#### [SHORT TASK]
Pull out every line in the entries below that contains the string "word" and copy each one unchanged.

#### [SUPPLIED RECORDS]

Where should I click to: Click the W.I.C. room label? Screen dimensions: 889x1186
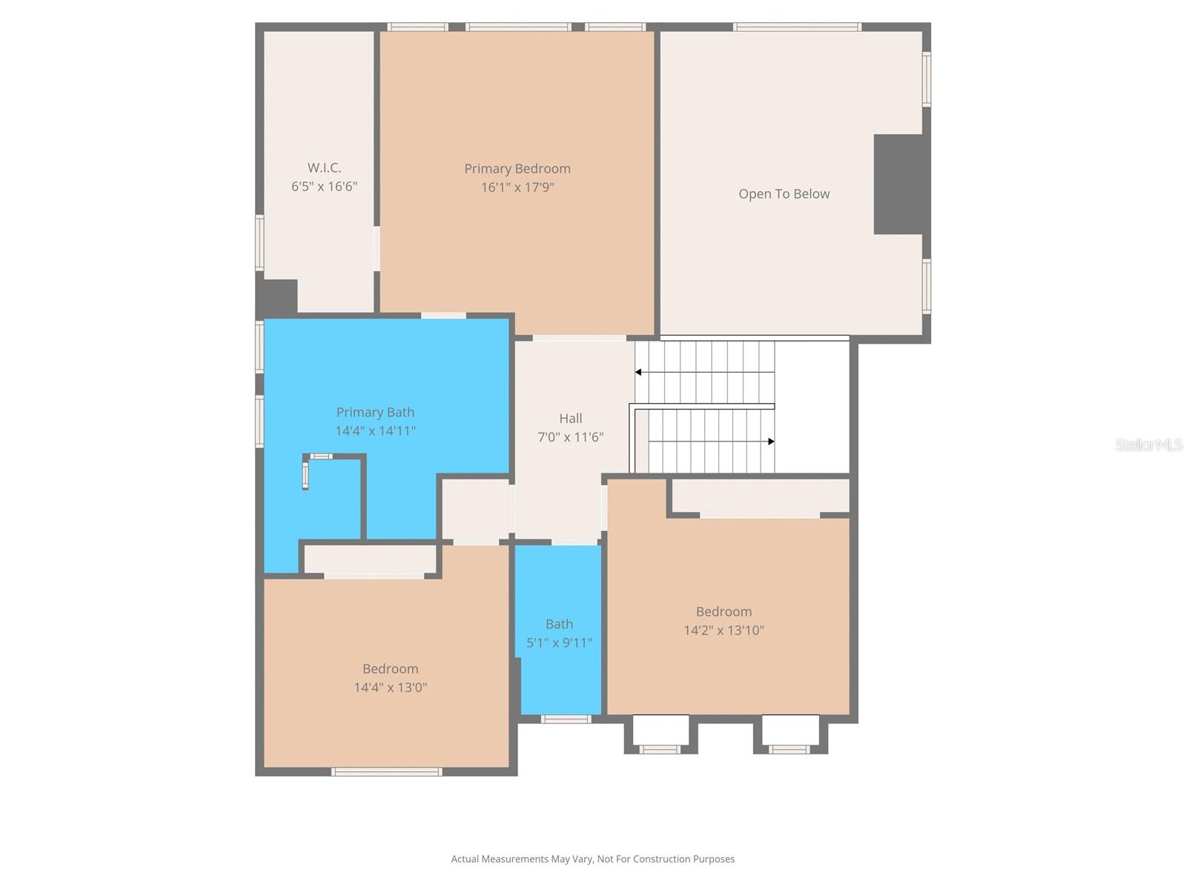(324, 168)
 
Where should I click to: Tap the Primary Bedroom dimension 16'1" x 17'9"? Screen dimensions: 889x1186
(517, 187)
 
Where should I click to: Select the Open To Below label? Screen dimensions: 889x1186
(784, 194)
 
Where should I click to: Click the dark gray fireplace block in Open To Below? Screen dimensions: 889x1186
(899, 184)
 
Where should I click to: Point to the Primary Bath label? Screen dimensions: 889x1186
(375, 413)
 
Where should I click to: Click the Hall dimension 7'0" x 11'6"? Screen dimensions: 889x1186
(570, 437)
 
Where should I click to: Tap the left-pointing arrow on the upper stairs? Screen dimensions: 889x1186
(638, 372)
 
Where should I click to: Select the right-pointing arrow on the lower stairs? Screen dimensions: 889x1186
(771, 442)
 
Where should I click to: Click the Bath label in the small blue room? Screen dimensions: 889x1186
(559, 625)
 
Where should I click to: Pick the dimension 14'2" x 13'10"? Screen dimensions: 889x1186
(723, 630)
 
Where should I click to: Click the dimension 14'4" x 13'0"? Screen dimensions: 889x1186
(390, 687)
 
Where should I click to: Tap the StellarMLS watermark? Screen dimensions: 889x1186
(1148, 444)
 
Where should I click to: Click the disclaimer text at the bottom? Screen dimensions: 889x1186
(592, 859)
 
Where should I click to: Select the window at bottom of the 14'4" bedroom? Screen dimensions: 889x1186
(386, 772)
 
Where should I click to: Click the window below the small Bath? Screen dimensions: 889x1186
(566, 719)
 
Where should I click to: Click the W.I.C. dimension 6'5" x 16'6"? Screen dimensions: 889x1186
(324, 187)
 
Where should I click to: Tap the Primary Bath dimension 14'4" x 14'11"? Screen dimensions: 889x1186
(375, 431)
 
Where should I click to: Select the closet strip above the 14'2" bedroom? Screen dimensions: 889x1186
(760, 496)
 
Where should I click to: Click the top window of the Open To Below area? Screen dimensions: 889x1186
(797, 27)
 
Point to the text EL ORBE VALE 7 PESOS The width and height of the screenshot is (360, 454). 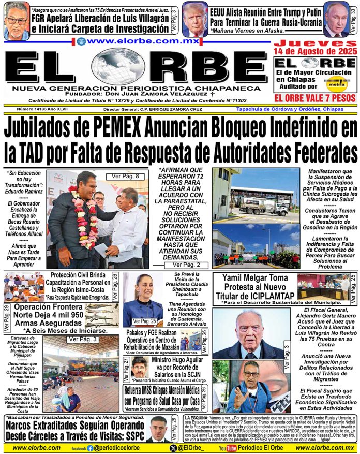click(x=315, y=98)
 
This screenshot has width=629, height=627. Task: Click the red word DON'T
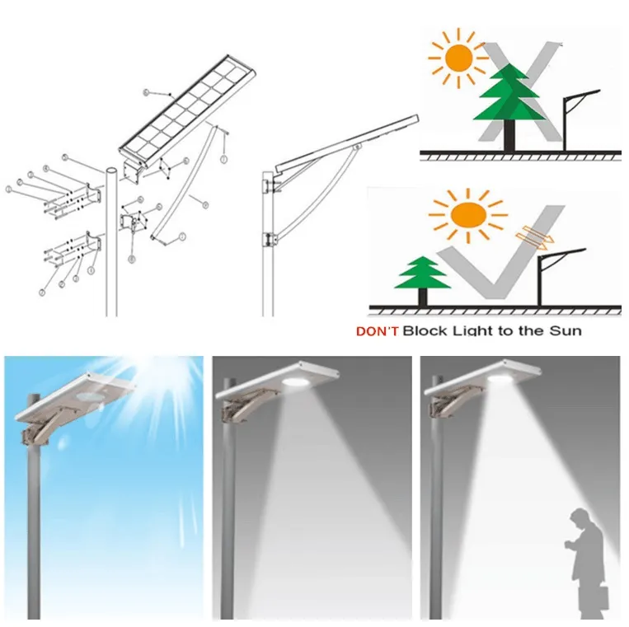(372, 331)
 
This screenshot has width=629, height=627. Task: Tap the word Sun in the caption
(566, 331)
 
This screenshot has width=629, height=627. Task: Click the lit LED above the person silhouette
(500, 379)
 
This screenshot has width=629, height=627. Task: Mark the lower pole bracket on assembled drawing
(266, 240)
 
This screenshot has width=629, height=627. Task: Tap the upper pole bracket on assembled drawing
(266, 183)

#### [WRITTEN SOLUTION]
This screenshot has width=629, height=627. Task: Click the red word DON'T
This screenshot has width=629, height=627. Task: Tap the word Sun in the caption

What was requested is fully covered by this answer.